Hi there and a warm welcome to you . (y)
We're glad you found us and please join in wherever you like ;)
 

Mazzy21

New member
Thank you. I will try to get a photo of what I think is female and what I think is male of the black chested ones. One literally just came seconds ago but a wasp decided to be... a wasp and challenge and chase the hummer away. I have watched a full on aerial battle with the ruby throat female and a wasp, but this black chested gave up pretty quick. I'll post back when I get pics.

Thanks for the warm welcomes!!
 
I had this one last week that was more black I believe than the normal red I am use to seeing

RTB_8495-X4.jpg
 

jmepler

It's just a flesh wound.
United States
The throat of a male Ruby-throated Hummingbird appears to be red because of iridescence. It is only visible in certain lighting conditions, otherwise it will appear black, like this bird.
 

Mazzy21

New member
This is very much how my guy was. They are gone now. I'm in Michigan and it's November (and 1st snow today). Thank you for showing me this. Now I know it's still a ruby-throated. I tried and tried to get a pic for the forum but I never could. My hummers are way too suspicious of interior movement.
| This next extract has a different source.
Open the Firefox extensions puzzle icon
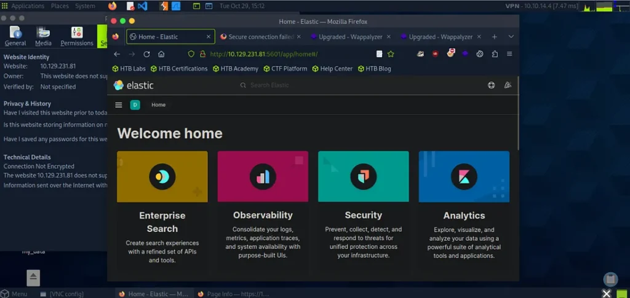 coord(495,54)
I do have one that will actually come to the glass door and look inside before going to the feeder. lol

Edit: sorry, I thought I quoted the pic post above but I see it's not here. That pic is very similar to mine with a very muddy/black chest.
 

GrampaTom

Well-known member
United States
Walking the Bay Trail in Richmond, CA, (Berkeley/Oakland), a few of us came upon a Hummingbird that looks very much like the one above in #5, if a little less disheveled. It was in a place we commonly see Anna's and so were skeptical this was not a trick of light. Close enough, within say 20,' I was able to walk around it, to try to make sure it was what we were seeing, a green body with all black head and bill, and not sunlight bouncing off the iridescence of an Anna's. In Sibley's its potentially a "Black Chinned." Cornell on my phone, set for California, and does not show this. Am I nuts?
 

Lisa W

Moderator
Staff member
Supporter
It could be a Black-chinned that didn’t move south, they do stay occasionally in an odd place if the weather is still good. Andy they are there in the summer and during migrations.